Shifting perspectives 

But the Marshall Fire is changing how some people think about fuel management. As Wanner said of shifting perspectives on thinning projects, Oliver noted the shifting tone of calls received by his department. Before, people accepted dead and downed woody material as an eyesore, but a natural one.

“Now, if there’s a buildup of fuel, we’re getting inundated with calls of ‘Hey, you need to come out here and look at this.’”or “You need to come clean this up, it’s a fire hazard,’” he said.

Though not everyone is on board. 

“There’s still a lot of: ‘Why are you cutting those trees down? Don’t change my open space. This is natural. This is how it’s supposed to be,’” Oliver said. “Then the very next person you talk to says you should be cutting down twice as many.”

Oliver emphasized that while he and Wanner (and their respective teams) can deal with fire risks on public land, calls regarding private property pose a challenge. Your neighbor could have a dead tree, or several, in their yard, but if they don’t want to do anything about it, not much can be done.

“Where I see it going eventually — because not everybody is going to take that tactic and say ‘We need to do this for ourselves’ — is something like our wood shake roof ordinance: Fire-wise landscaping and an ordinance saying you have to move combustible material a certain distance from your house,” Oliver said.

According to Oliver, when South Boulder was first developed, wooden shakes and shingles were the default roofing material in many neighborhoods. Their woody appearance melded marvelously with the surrounding nature. Yet such shingles and shakes, when introduced to embers thrown from a wildfire, also burn marvelously, igniting alongside the landscape with which they’re meant to camouflage. In 1994, the City of Boulder passed an ordinance banning the use of wooden shakes and shingles due to the aforementioned wildfire risk.

Records supplied ->
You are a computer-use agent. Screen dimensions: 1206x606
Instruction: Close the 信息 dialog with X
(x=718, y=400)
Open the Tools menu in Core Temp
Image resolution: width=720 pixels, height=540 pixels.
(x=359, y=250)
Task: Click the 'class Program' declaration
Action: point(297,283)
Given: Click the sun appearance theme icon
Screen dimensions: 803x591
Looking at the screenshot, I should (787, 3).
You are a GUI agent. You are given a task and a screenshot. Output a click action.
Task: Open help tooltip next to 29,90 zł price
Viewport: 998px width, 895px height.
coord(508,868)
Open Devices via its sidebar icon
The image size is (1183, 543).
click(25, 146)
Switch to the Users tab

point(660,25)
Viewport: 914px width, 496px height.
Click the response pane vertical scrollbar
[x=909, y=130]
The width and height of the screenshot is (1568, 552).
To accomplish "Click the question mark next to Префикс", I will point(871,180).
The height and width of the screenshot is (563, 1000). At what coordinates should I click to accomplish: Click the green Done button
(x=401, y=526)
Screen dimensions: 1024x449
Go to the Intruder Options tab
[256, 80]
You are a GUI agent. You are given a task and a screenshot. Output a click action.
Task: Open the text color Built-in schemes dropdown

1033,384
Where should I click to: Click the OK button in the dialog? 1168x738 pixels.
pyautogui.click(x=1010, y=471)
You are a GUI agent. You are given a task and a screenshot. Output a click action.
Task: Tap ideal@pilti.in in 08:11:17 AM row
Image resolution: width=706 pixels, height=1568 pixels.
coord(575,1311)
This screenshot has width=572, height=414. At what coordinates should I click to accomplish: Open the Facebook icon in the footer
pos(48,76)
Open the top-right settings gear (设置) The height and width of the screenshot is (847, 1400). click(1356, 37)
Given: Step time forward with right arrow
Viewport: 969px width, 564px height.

Exercise goal ->
Continue the wildfire fuel management piece from its last sentence, in the same style.

Exercise output ->
In Colorado, where a historical spirit of individualism lives on, more legislation about what one can and cannot do with one’s property will likely face pushback. But when concerning wildfire, especially in a place where flames can jump from wilderness into town, a collective mindset is necessary to avert catastrophe.

“If one house in the neighborhood does the mitigation but nobody else does, it won’t make a big enough difference to help,” Oliver said. “It has to be a community wide effort.”

California already has laws requiring citizens to keep potential tinder on their property to a minimum. Rather than the recommendations for risk reduction that Boulderites receive, those in the Golden State get fined should they not properly mitigate fuels. Oliver said Boulder could adopt a similar strategy not too far in the future.

“We’re already moving in that direction,” Oliver said. “It’s just a matter of how far into the city do we adopt that [potential] code, and how far reaching do we go as far as vegetation management and mitigation.”

Perhaps sooner than later, even those in the heart of Boulder will have to mind their landscaping choices, or be penalized for not doing so.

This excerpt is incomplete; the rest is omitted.